The good news, as noted by management consultants Rick Lepsinger and Darleen DeRosa in the IBJ article “How to Lead an Effective Virtual Team,” is that avoiding failure isn’t difficult, it just requires following some best practices.

And if you really want to supercharge engagement, Derrick Neufeld, an Ivey Professor of information systems, and Yulin Fang of the City University of Hong Kong, say it can pay to understand situated learning and identity construction. For more on this topic, see their IBJ article “Nurturing Virtual Teams,” which offers concrete steps to help organizations increase virtual team member engagement based on research into distributed open-source projects.

While doing his doctoral dissertation years ago, Neufeld also conducted research on teleworkers that he thinks remains relevant and bodes well for organizations today.

“Not everything was positive,” Neufeld says, noting that an “out-of-sight, out-of-mind mentality” sometimes develops and that working from home was tougher for parents with young children. There was also some difficulty due to “lost water-cooler updates.” But sending employees home to work was associated with positive outcomes as tension and overload decreased considerably while both job satisfaction and productivity both increased significantly. Marginal improvements were also found in communication, coordination, flexibility, and autonomy.

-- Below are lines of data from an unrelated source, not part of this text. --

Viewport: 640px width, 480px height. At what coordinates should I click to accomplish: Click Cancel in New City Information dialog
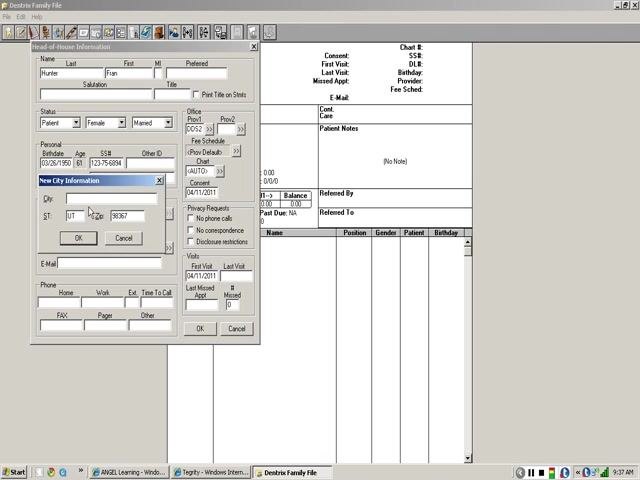[124, 238]
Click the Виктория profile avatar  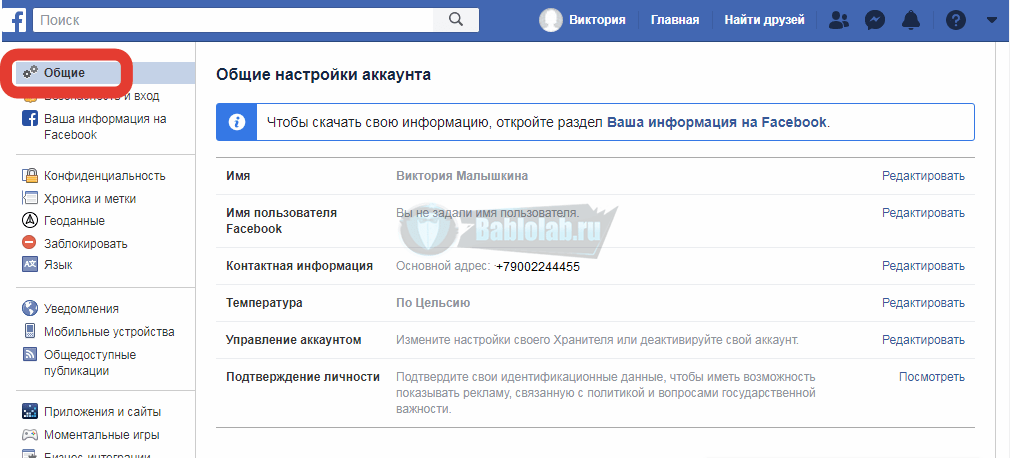click(x=551, y=19)
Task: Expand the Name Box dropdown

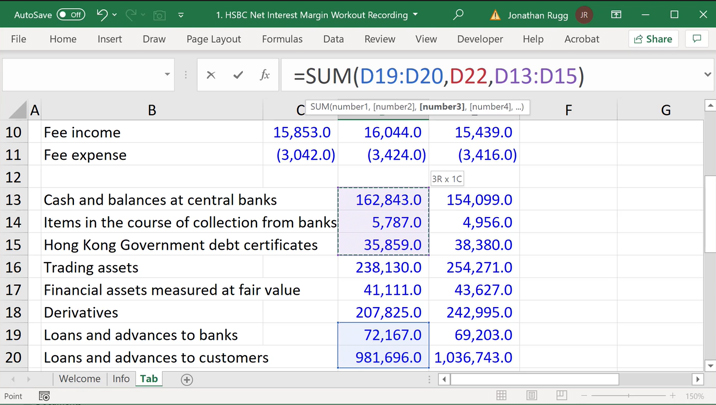Action: click(167, 75)
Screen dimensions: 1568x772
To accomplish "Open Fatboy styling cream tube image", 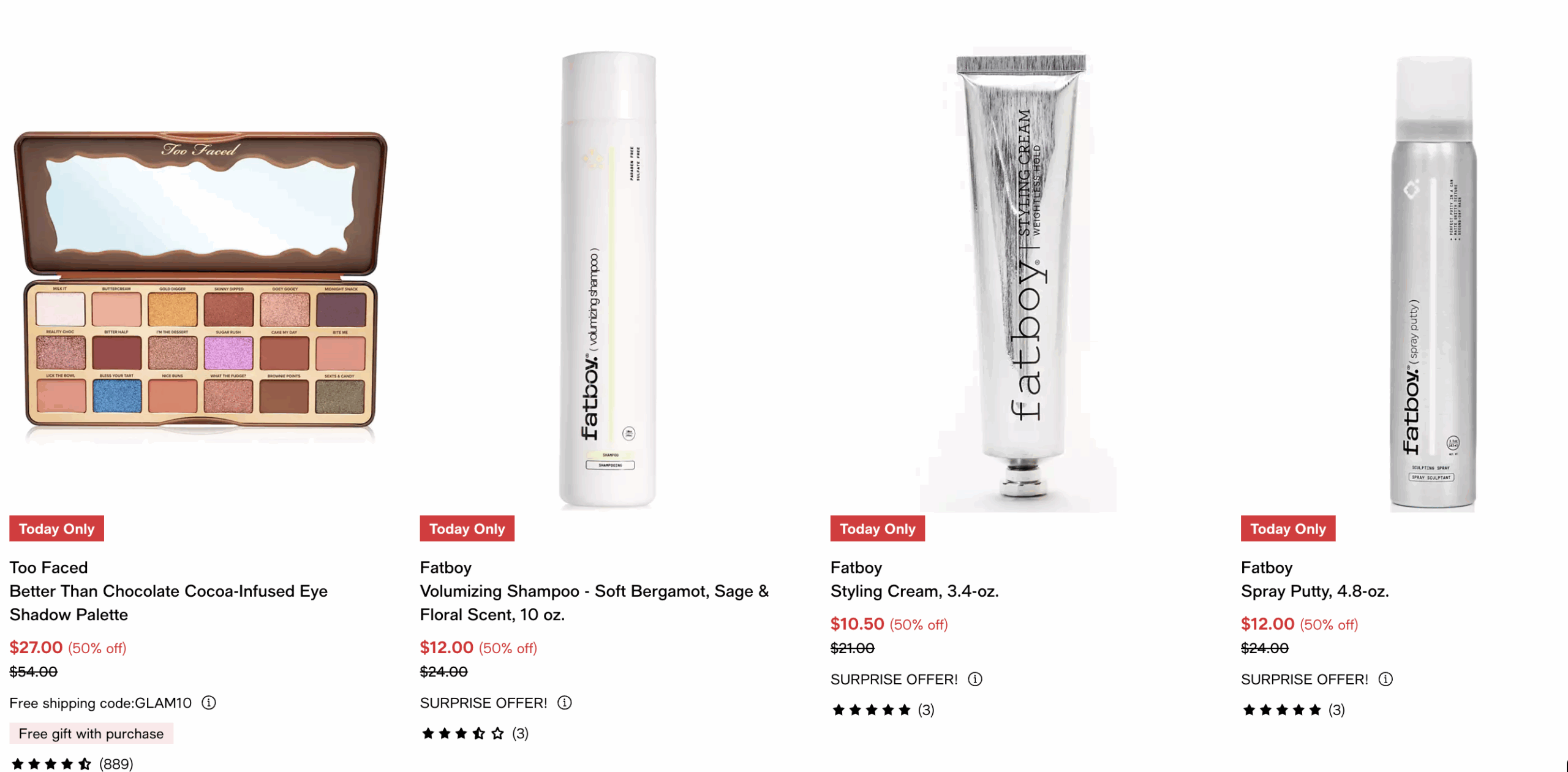I will coord(1018,280).
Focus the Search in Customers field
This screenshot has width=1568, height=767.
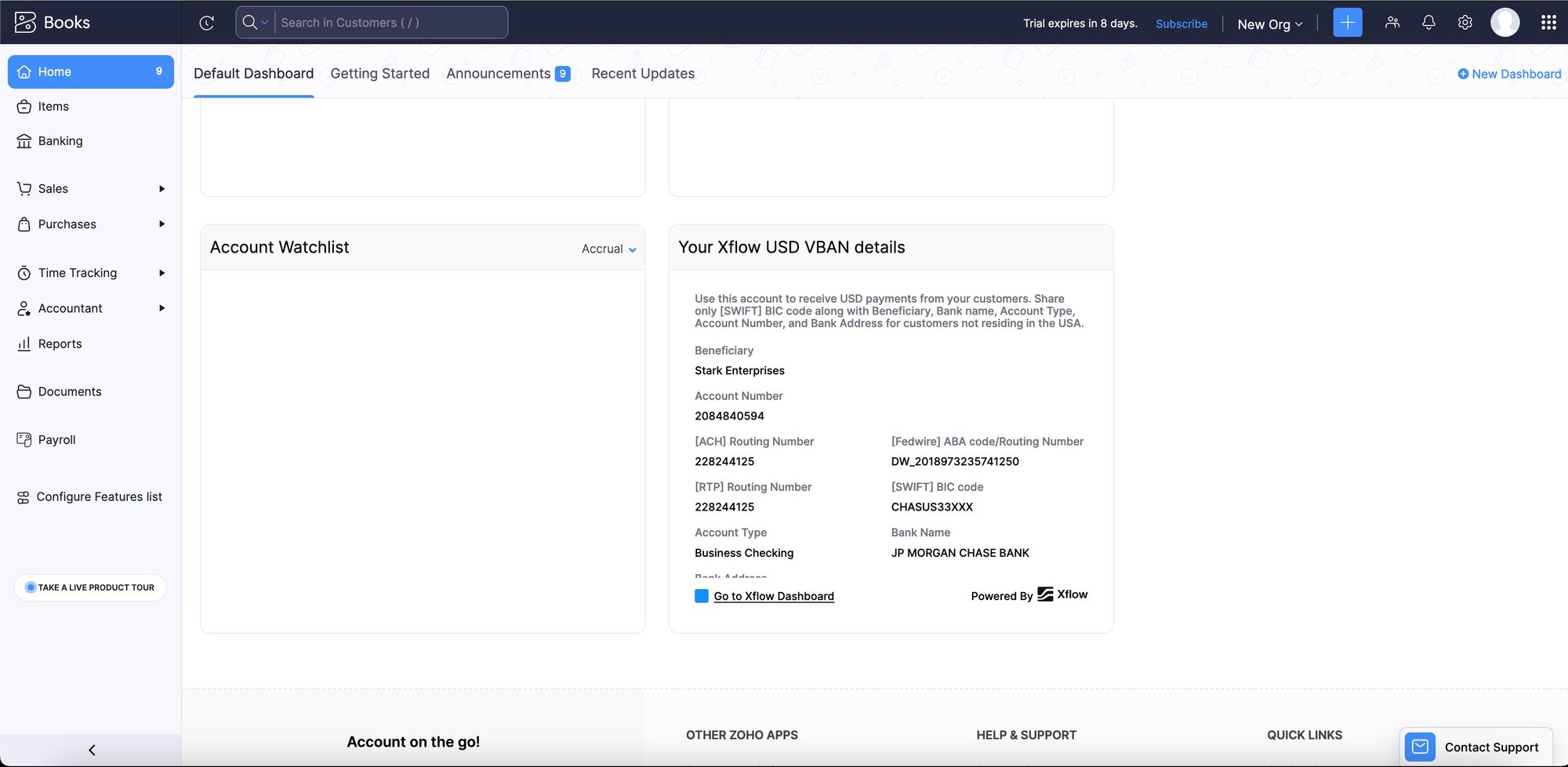(x=389, y=23)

With workplace isolation increasing, of course, it is important for managers to note that mental health issues need more executive attention before all hell breaks loose (see “Creating a Supportive Mental Health Culture” by Accenture’s Barbara Harvey and Regina Maruca).

To maintain morale, Ivey faculty member David Wood suggests hosting end-of-week team parties on Zoom or similar platforms to give employees a virtual meeting that they can expect to enjoy, not dread. “Invite everyone to attend a Zoom meeting where they don’t have to worry about appearance or attire or even being prepared,” he says. “Offer prizes for the most embarrassing virtual meeting moment of the week, or best background. Give isolated employees a chance to connect that’s not related to work and others who have to fight the distraction that comes from working next to a teething two-year-old or snoring dogs a chance to not worry about it.”

If you are holding a large party, Ivey Professor Darren Meister offers the following breakout room party advice:

  • Consider breakout parties with smaller groups, keeping the numbers to nine, which shows up well on a screen.
  • Move to breakouts for 10-minute events so they end before getting boring. Then back to the big group.
  • Don’t let software pick the facilitator. Do it randomly using something like the next team member birthday or person with the best story behind their middle name to get people talking.
  • Get people to name themselves on the screen so they aren’t just a telephone number.
  • Don’t worry about getting everyone involved because some people are going to join just for the distraction. They’re just happy for company.
  • Have specific topics in mind to keep the conversation fun. But be sensitive to the fact that lots of people are self-isolating alone and it’s possible that hearing about other people’s families and pets will make some of them feel worse. One person’s Zoom chaos can be another person’s wish.

Finally, as Ivey Professor Paul Beamish notes, everyone in business should maintain perspective. Working with Schotter, Beamish has spent about a decade researching the hassle factor, a measure of 11 foreign market conditions that make expanding operations difficult. This data can help international companies plan foreign investments wisely. But it can also be used to remind people in advanced economies that while we rightfully worry about the coronavirus spreading, the fallout from this pandemic is likely to be far worse in poor countries.

“Imagine,” Beamish says, “if you lived in one of the countries that scores poorly when the hassle factor is measured, and you don’t have the option of leaving. What a visitor or investor typically considers a hassle under regular conditions might make the difference between life and death for locals.”